### 文档片段:
--------------------------------------------------
核心思想
根据队列排队延时进行端口选择,从而解决packet spraying的乱序问题。
Motivation
这篇论文是对paclet-level load balancing的工作的重要改进,解决其最明显的乱序问题。亮点
:在motivation部分通过实验对已有packet-level,flow-level,flowlet-level的缺点进行了直观展示。
-
Out-of-order problems in RPS
50 flows (from 50KB to 200KB) in heavy-tailed distribution. The percent of reordered packets is about 30% on average, while the packet loss rate is almost zero. The reason is that, even when the traffic load is not high, RPS randomly spreads the packets of each flow to all paths, unavoidably resulting in out-of-order problem.
-
Low link utilization in ECMP and LetFlow
只有RPS能实现所有链路的最高链路利用率(如果没有乱序问题)。
Design
核心算法有两个, 一个是同一个流的包根据queue delay选择端口避免乱序, 一个是对于大流reroute
-
Packet Reorder Resolution
思路比较直观:每个流的第一个包,选择队列长度最小的端口;后面到达的包,选择端口的时候确保排队时延要比它的上一个包的剩余排队时延要大。
When a packet $p_{i}$ in flow $f$ arrives at time $t_{i}$, the queueing delay $QD_{i}$ is calculated as
\[QD_{i} = \frac{M \times (l_{i} + 1)}{C}\]where $M$ is the packet size, $l_{i}$ is the queue length of $p_{i}$’s destined output port, and $C$ is the link bandwidth corresponding to the output port.
When the following packet $p_{i+1}$ in flow $f$ arrival at time $t_{i+1}$, the remaining queueing delay $RQD_{i}$ of $p_{i}$ is
\[RQD_{i} = QD_{i} + t_{i} − t_{i+1}\]Then chooses $d$ output ports with larger queueing delay than $RQD_{i}$, finds the one with the current minimum queue length between these $d$ ports.
--------------------------------------------------
### 提取条目:
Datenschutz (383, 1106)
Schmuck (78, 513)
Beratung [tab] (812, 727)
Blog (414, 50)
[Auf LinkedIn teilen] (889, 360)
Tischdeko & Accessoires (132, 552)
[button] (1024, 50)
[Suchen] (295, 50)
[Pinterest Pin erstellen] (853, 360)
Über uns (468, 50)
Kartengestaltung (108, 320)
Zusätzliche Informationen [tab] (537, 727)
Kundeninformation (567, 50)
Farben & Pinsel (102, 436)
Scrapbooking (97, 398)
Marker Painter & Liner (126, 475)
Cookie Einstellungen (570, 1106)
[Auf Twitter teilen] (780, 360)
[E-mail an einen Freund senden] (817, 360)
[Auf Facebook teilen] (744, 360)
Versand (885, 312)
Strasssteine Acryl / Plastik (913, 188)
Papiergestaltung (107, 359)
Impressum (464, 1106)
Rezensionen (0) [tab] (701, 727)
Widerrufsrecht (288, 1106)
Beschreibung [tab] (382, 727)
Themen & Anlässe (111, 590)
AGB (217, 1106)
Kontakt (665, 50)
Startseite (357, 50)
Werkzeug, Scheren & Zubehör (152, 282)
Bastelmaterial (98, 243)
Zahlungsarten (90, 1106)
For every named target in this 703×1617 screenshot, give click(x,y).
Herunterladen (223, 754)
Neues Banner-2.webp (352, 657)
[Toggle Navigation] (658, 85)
--------------------------------------------------
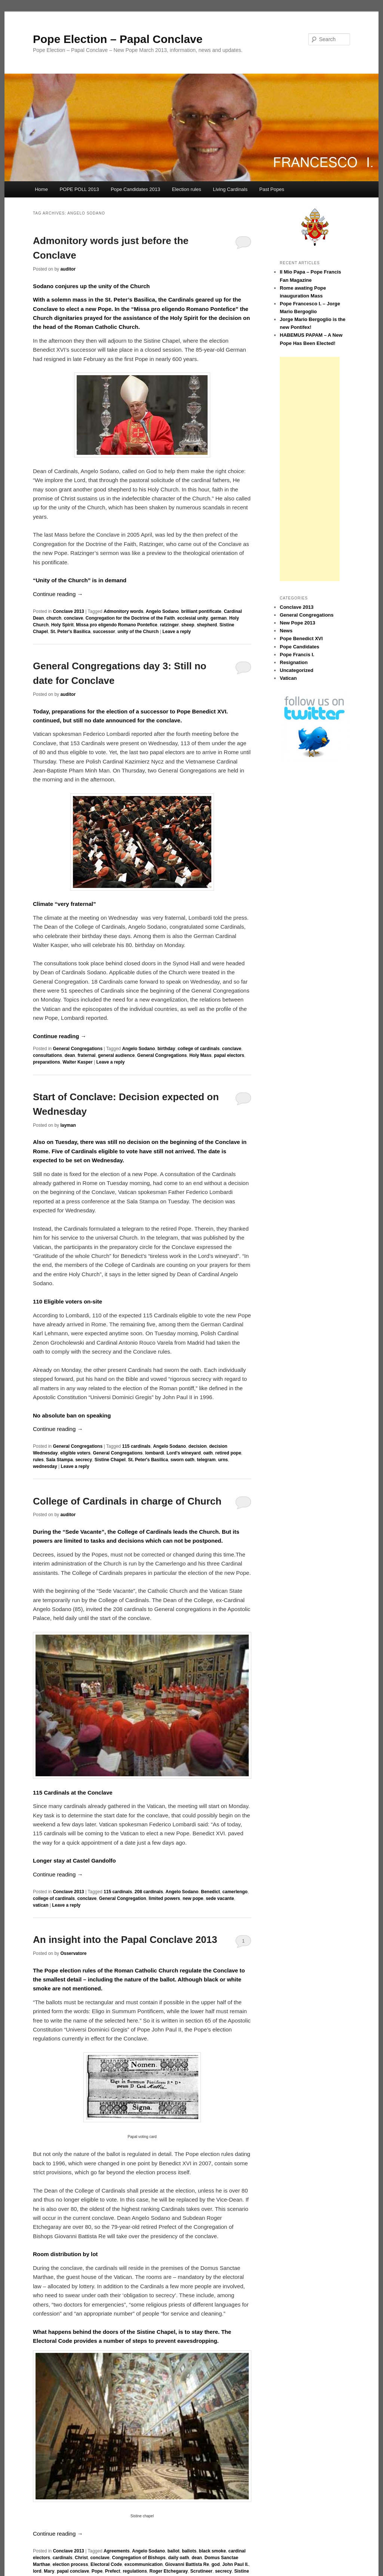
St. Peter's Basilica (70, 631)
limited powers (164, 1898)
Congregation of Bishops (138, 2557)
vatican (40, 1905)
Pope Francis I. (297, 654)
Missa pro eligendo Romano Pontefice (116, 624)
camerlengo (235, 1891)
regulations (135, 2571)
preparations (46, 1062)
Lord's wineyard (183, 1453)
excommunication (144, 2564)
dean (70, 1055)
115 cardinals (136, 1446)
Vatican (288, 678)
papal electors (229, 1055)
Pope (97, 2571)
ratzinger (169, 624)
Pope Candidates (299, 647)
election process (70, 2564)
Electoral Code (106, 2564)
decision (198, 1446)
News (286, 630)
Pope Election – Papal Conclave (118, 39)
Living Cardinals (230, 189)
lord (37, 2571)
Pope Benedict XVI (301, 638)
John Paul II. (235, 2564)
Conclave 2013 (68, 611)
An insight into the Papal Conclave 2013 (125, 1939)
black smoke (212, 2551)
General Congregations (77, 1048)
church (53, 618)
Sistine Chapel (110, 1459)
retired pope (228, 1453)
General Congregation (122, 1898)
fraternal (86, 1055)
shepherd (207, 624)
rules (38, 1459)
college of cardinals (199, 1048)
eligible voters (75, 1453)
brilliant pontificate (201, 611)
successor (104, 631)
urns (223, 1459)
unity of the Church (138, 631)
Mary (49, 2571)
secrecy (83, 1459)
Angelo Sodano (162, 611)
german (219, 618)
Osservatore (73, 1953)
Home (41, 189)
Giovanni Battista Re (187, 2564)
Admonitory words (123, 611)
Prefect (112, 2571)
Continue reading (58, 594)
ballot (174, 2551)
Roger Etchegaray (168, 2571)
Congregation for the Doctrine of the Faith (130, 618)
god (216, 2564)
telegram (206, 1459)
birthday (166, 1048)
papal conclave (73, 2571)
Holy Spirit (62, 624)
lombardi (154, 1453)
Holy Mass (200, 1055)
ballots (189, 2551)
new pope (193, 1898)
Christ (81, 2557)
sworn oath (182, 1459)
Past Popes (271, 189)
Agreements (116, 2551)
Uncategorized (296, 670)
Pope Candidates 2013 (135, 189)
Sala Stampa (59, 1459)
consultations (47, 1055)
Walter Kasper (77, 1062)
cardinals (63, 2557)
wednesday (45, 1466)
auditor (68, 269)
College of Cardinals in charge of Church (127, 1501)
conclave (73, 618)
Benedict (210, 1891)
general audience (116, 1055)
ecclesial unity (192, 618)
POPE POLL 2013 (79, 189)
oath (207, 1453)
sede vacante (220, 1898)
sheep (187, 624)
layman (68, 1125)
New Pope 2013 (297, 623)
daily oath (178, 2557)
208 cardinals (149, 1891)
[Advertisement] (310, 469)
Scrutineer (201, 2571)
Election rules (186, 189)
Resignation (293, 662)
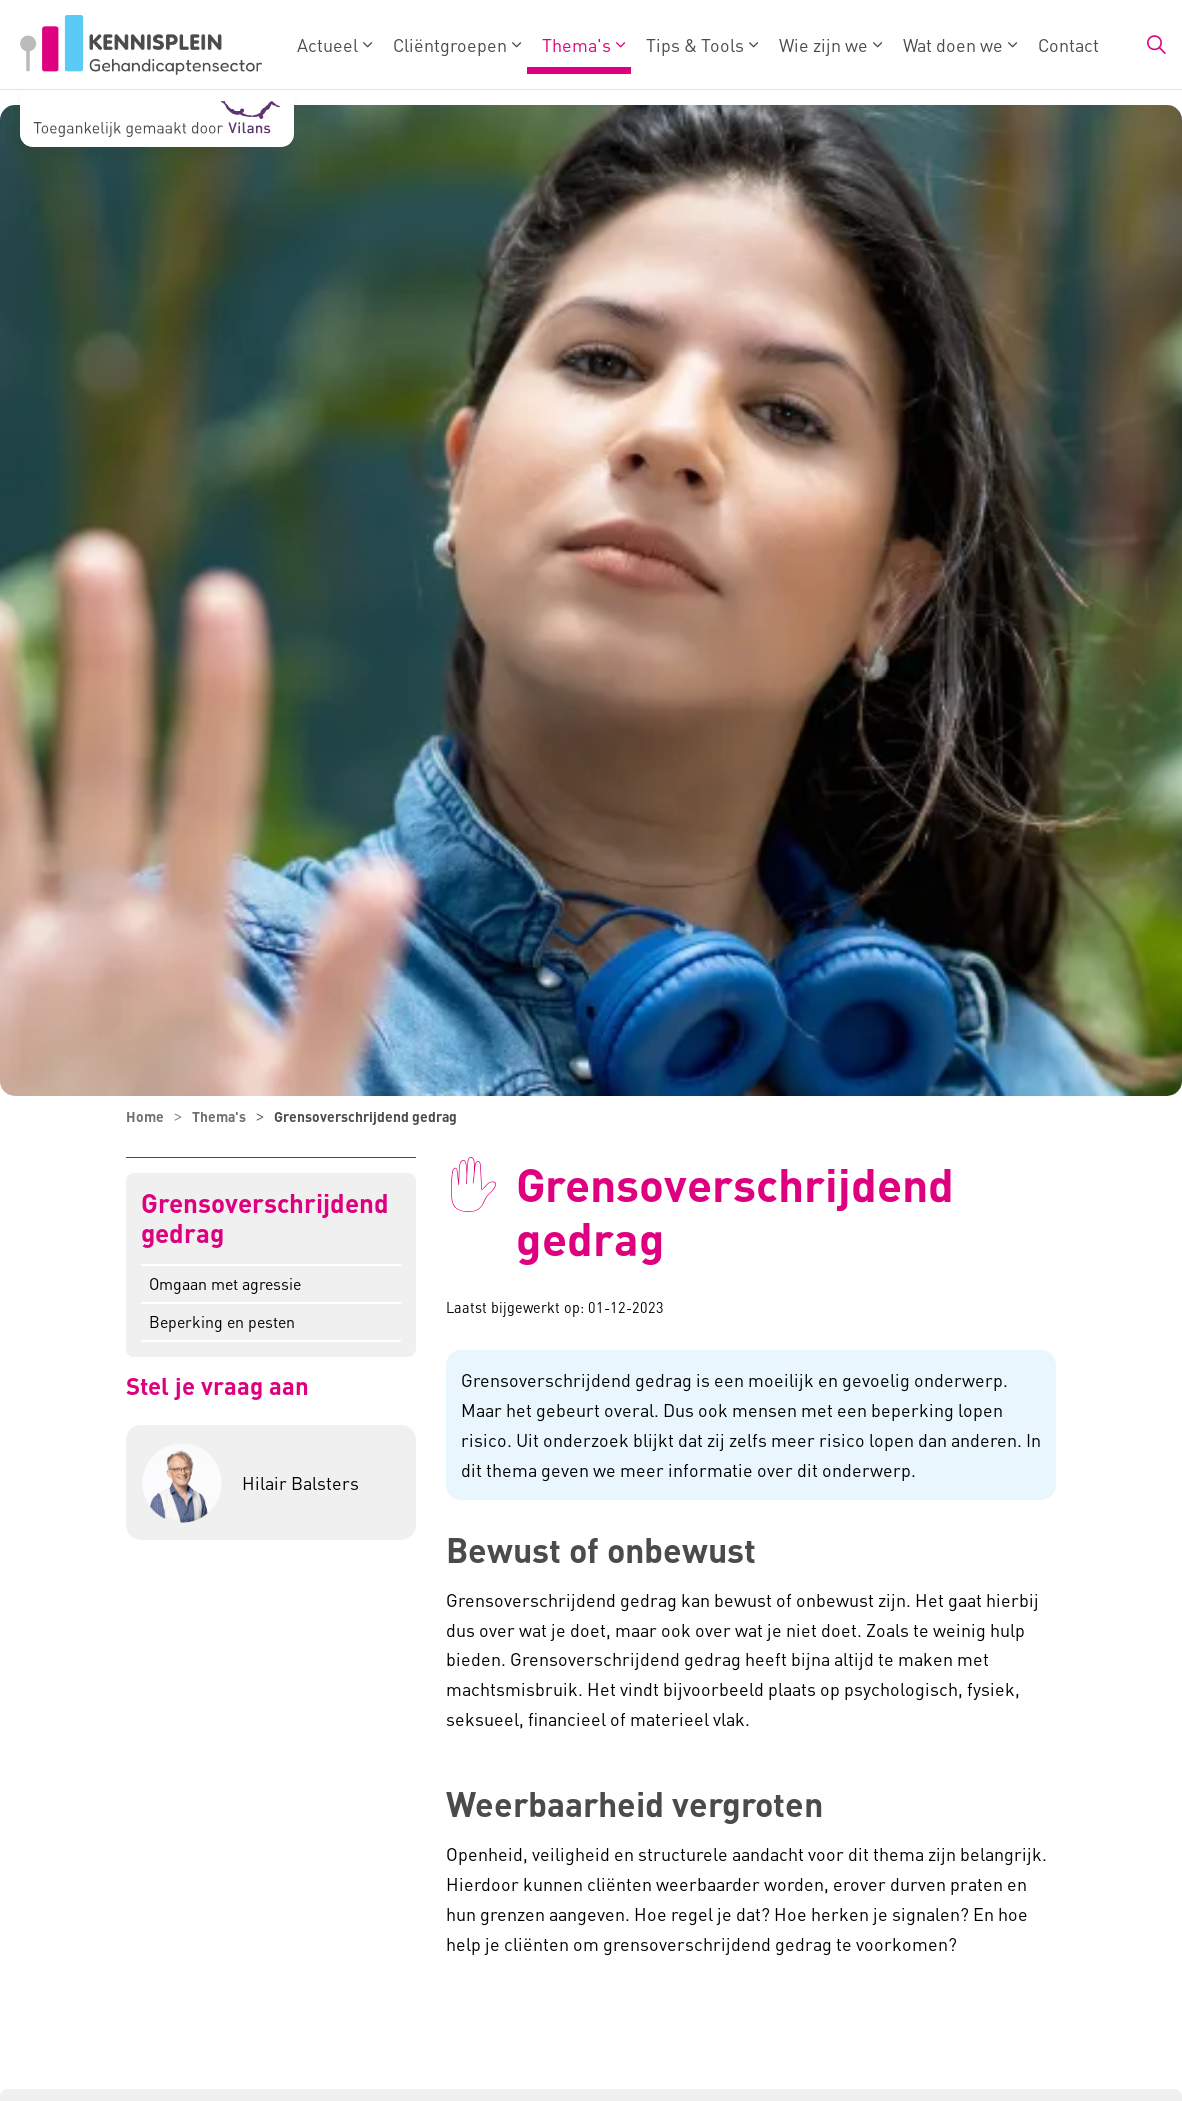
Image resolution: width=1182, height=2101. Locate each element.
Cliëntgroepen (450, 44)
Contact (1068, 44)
--------------------------------------------------
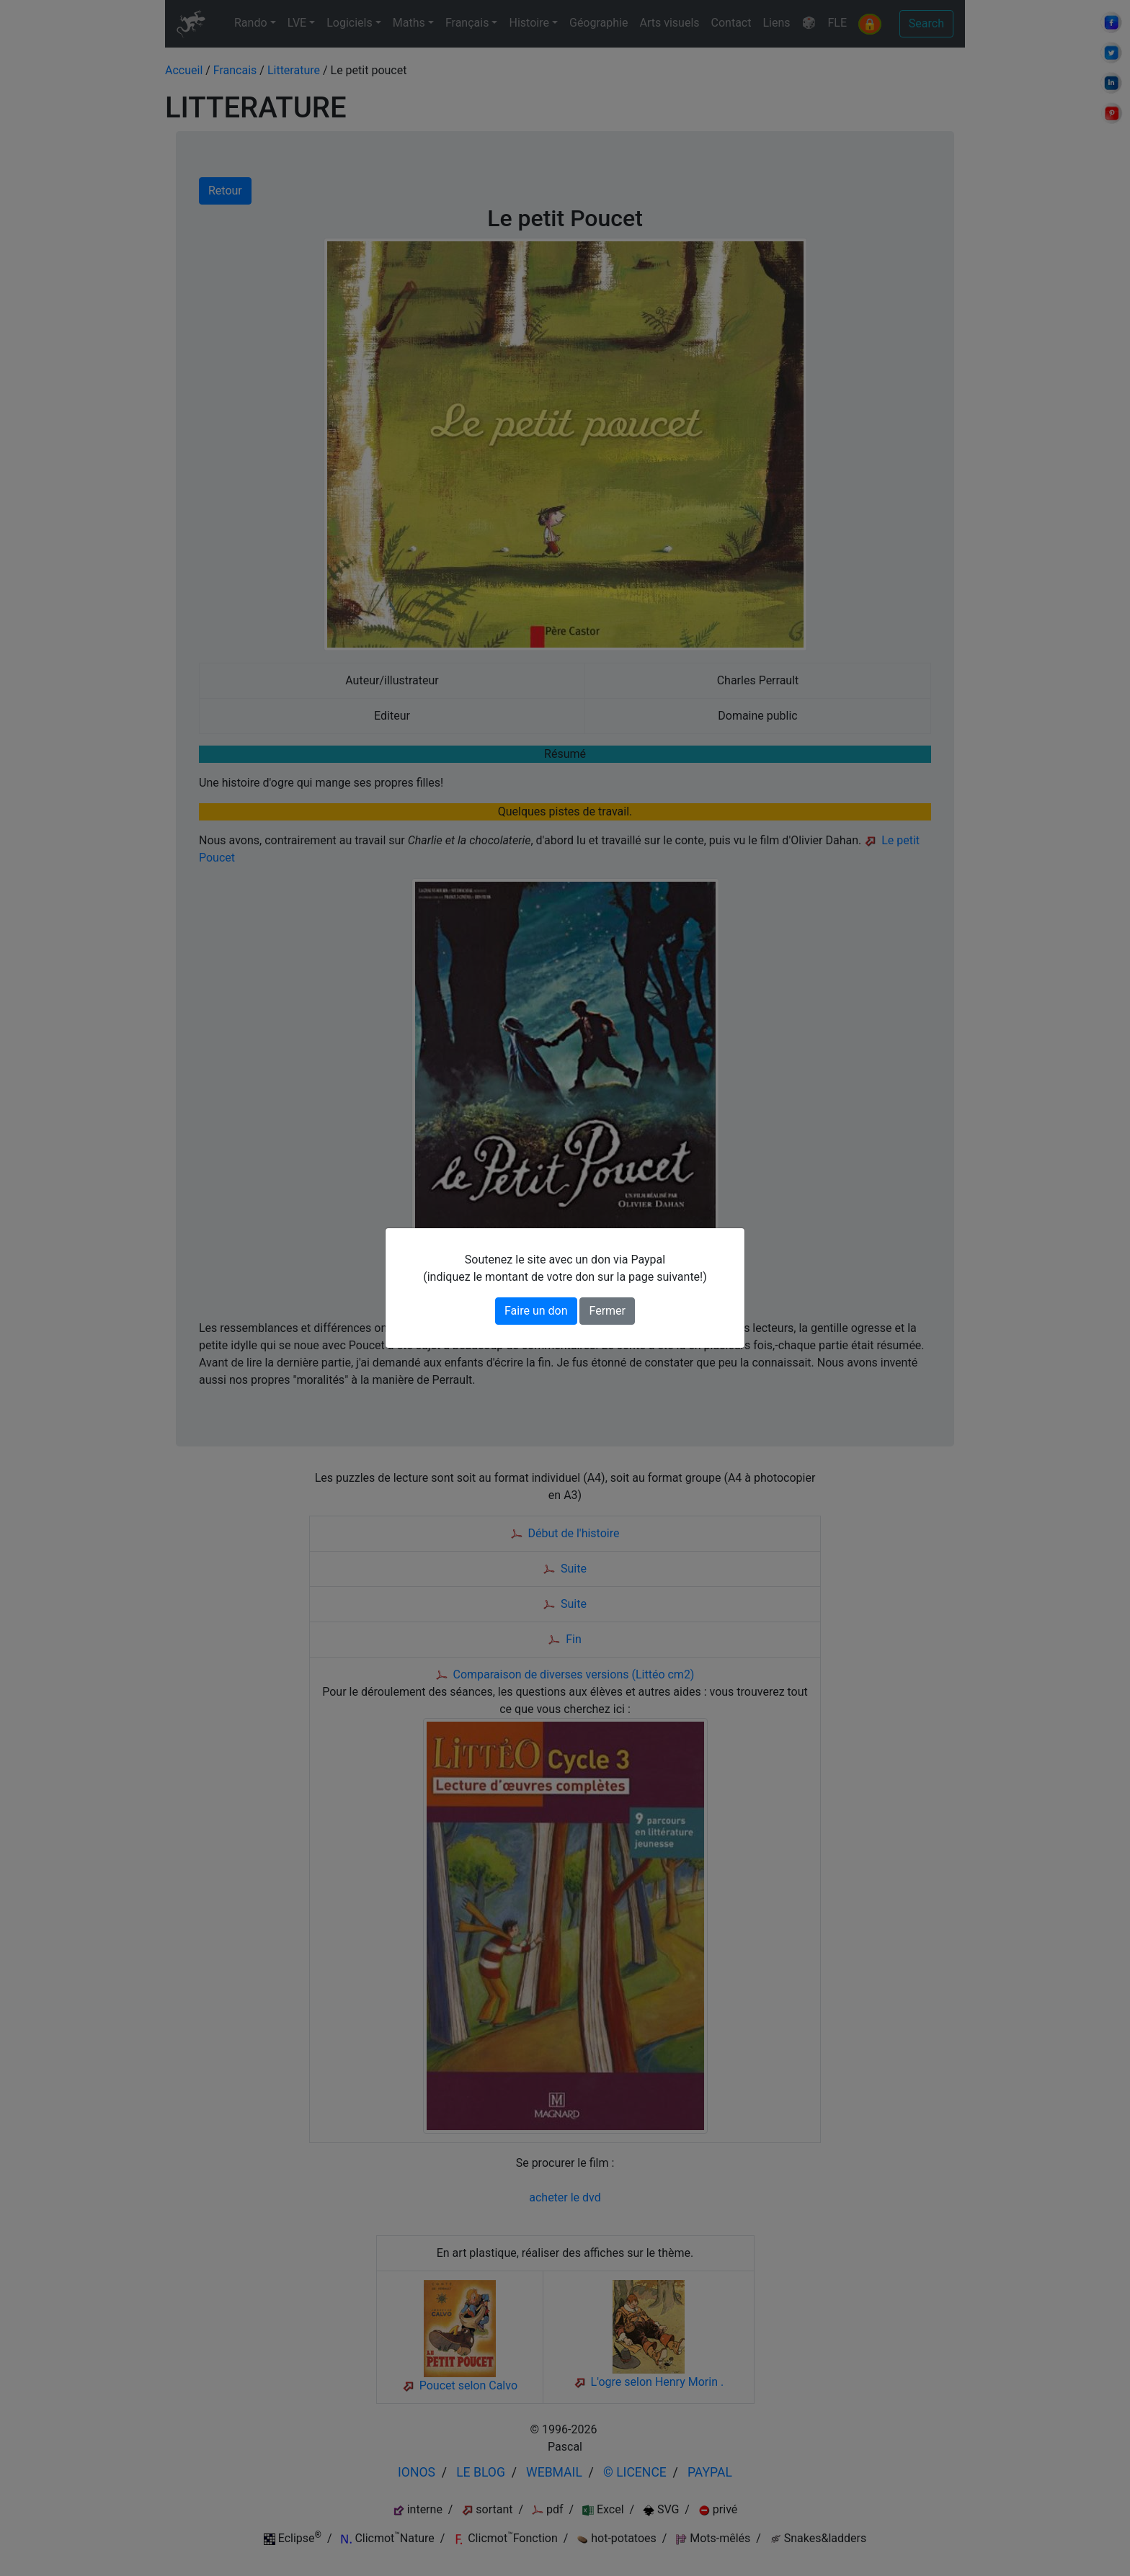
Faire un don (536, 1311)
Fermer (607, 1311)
--------------------------------------------------
### 任务要求:
将文档片段中从“When the following”到“these $d$ ports.”的内容重新写出，并把其中的“queueing delay”一律改为“queuing latency”。

### 问题解答:
When the following packet $p_{i+1}$ in flow $f$ arrival at time $t_{i+1}$, the remaining queuing latency $RQD_{i}$ of $p_{i}$ is
\[RQD_{i} = QD_{i} + t_{i} − t_{i+1}\]Then chooses $d$ output ports with larger queuing latency than $RQD_{i}$, finds the one with the current minimum queue length between these $d$ ports.